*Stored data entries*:
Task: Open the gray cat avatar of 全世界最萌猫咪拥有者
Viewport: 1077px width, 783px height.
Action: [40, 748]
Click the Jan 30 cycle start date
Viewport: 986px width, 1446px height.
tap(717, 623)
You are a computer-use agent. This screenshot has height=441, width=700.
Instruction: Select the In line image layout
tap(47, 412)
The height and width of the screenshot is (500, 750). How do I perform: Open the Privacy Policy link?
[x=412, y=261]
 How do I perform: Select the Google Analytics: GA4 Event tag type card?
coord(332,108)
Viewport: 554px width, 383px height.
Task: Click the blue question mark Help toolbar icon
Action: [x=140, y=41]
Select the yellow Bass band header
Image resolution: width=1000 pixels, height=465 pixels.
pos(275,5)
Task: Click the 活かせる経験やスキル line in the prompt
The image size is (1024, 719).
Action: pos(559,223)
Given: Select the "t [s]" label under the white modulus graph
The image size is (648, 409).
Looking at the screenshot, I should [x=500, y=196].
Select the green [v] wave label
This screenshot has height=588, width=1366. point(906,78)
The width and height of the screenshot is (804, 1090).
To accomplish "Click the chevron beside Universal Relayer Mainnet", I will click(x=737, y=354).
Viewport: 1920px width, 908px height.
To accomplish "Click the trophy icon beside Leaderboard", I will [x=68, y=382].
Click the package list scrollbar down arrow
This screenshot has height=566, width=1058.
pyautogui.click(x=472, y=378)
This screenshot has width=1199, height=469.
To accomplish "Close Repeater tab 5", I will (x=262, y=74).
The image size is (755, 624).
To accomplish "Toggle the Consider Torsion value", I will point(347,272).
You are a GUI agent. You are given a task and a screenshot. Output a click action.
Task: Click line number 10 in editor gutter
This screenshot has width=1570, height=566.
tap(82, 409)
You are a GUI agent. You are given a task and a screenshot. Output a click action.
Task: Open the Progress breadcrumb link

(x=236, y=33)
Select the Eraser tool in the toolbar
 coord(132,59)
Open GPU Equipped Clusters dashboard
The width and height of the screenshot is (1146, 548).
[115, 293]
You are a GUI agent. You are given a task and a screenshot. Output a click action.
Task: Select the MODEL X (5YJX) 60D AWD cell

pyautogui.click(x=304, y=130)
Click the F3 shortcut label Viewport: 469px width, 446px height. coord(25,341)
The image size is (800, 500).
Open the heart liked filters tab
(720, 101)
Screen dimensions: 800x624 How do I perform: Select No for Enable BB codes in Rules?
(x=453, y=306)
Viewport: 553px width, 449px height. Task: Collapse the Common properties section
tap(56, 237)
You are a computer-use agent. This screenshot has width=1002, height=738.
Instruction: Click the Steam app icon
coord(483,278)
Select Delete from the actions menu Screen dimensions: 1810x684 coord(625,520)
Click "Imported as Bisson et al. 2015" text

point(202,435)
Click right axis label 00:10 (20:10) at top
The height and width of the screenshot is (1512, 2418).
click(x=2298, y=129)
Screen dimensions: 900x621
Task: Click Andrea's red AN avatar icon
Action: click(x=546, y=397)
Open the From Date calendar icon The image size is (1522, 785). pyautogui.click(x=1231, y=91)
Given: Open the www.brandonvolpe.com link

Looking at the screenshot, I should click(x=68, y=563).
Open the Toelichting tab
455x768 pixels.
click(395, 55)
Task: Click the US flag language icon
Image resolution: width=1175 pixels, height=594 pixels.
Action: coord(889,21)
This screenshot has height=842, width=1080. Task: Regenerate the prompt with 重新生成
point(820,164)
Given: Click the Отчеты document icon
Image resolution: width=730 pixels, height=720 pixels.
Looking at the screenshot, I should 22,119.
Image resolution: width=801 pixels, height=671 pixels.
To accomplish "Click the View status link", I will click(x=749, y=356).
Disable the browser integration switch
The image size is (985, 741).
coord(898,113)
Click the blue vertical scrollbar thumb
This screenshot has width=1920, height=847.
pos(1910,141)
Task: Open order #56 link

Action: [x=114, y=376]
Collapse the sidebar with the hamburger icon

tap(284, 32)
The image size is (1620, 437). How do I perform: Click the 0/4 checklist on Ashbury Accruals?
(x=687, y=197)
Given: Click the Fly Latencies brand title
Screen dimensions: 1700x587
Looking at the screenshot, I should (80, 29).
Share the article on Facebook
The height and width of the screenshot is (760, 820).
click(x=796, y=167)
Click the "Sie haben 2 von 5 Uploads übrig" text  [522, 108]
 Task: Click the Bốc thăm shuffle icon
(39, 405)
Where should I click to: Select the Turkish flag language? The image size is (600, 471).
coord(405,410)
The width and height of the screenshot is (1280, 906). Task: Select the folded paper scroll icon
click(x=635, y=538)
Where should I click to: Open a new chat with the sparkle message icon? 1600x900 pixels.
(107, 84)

*Exercise objective*: Each line of the data is to be retyped exactly as shown.

*Response for this exercise*:
Task: Open the gray cat avatar of 全世界最萌猫咪拥有者
Viewport: 1077px width, 783px height.
Action: [40, 748]
Click the Jan 30 cycle start date
Viewport: 986px width, 1446px height.
tap(717, 623)
You are a computer-use agent. This screenshot has height=441, width=700.
Instruction: Select the In line image layout
tap(47, 412)
The height and width of the screenshot is (500, 750). How do I perform: Open the Privacy Policy link?
[x=412, y=261]
 How do I perform: Select the Google Analytics: GA4 Event tag type card?
coord(332,108)
Viewport: 554px width, 383px height.
Task: Click the blue question mark Help toolbar icon
Action: [x=140, y=41]
Select the yellow Bass band header
Image resolution: width=1000 pixels, height=465 pixels.
pos(275,5)
Task: Click the 活かせる経験やスキル line in the prompt
The image size is (1024, 719).
Action: pos(559,223)
Given: Select the "t [s]" label under the white modulus graph
The image size is (648, 409).
Looking at the screenshot, I should [x=500, y=196].
Select the green [v] wave label
This screenshot has height=588, width=1366. point(906,78)
The width and height of the screenshot is (804, 1090).
To accomplish "Click the chevron beside Universal Relayer Mainnet", I will click(x=737, y=354).
Viewport: 1920px width, 908px height.
To accomplish "Click the trophy icon beside Leaderboard", I will [x=68, y=382].
Click the package list scrollbar down arrow
This screenshot has height=566, width=1058.
pyautogui.click(x=472, y=378)
This screenshot has width=1199, height=469.
To accomplish "Close Repeater tab 5", I will (x=262, y=74).
The image size is (755, 624).
To accomplish "Toggle the Consider Torsion value", I will point(347,272).
You are a GUI agent. You are given a task and a screenshot. Output a click action.
Task: Click line number 10 in editor gutter
This screenshot has width=1570, height=566.
tap(82, 409)
You are a GUI agent. You are given a task and a screenshot. Output a click action.
Task: Open the Progress breadcrumb link

(x=236, y=33)
Select the Eraser tool in the toolbar
 coord(132,59)
Open GPU Equipped Clusters dashboard
The width and height of the screenshot is (1146, 548).
[115, 293]
You are a GUI agent. You are given a task and a screenshot. Output a click action.
Task: Select the MODEL X (5YJX) 60D AWD cell

pyautogui.click(x=304, y=130)
Click the F3 shortcut label Viewport: 469px width, 446px height. coord(25,341)
The image size is (800, 500).
Open the heart liked filters tab
(720, 101)
Screen dimensions: 800x624 How do I perform: Select No for Enable BB codes in Rules?
(x=453, y=306)
Viewport: 553px width, 449px height. Task: Collapse the Common properties section
tap(56, 237)
You are a computer-use agent. This screenshot has width=1002, height=738.
Instruction: Click the Steam app icon
coord(483,278)
Select Delete from the actions menu Screen dimensions: 1810x684 coord(625,520)
Click "Imported as Bisson et al. 2015" text

point(202,435)
Click right axis label 00:10 (20:10) at top
The height and width of the screenshot is (1512, 2418).
click(x=2298, y=129)
Screen dimensions: 900x621
Task: Click Andrea's red AN avatar icon
Action: click(x=546, y=397)
Open the From Date calendar icon The image size is (1522, 785). pyautogui.click(x=1231, y=91)
Given: Open the www.brandonvolpe.com link

Looking at the screenshot, I should click(x=68, y=563).
Open the Toelichting tab
455x768 pixels.
click(395, 55)
Task: Click the US flag language icon
Image resolution: width=1175 pixels, height=594 pixels.
Action: coord(889,21)
This screenshot has height=842, width=1080. Task: Regenerate the prompt with 重新生成
point(820,164)
Given: Click the Отчеты document icon
Image resolution: width=730 pixels, height=720 pixels.
Looking at the screenshot, I should 22,119.
Image resolution: width=801 pixels, height=671 pixels.
To accomplish "Click the View status link", I will click(x=749, y=356).
Disable the browser integration switch
The image size is (985, 741).
coord(898,113)
Click the blue vertical scrollbar thumb
This screenshot has width=1920, height=847.
pos(1910,141)
Task: Open order #56 link

Action: [x=114, y=376]
Collapse the sidebar with the hamburger icon

tap(284, 32)
The image size is (1620, 437). How do I perform: Click the 0/4 checklist on Ashbury Accruals?
(x=687, y=197)
Given: Click the Fly Latencies brand title
Screen dimensions: 1700x587
Looking at the screenshot, I should (80, 29).
Share the article on Facebook
The height and width of the screenshot is (760, 820).
click(x=796, y=167)
Click the "Sie haben 2 von 5 Uploads übrig" text  [522, 108]
 Task: Click the Bốc thăm shuffle icon
(39, 405)
Where should I click to: Select the Turkish flag language? The image size is (600, 471).
coord(405,410)
The width and height of the screenshot is (1280, 906). Task: Select the folded paper scroll icon
click(x=635, y=538)
Where should I click to: Open a new chat with the sparkle message icon? 1600x900 pixels.
(107, 84)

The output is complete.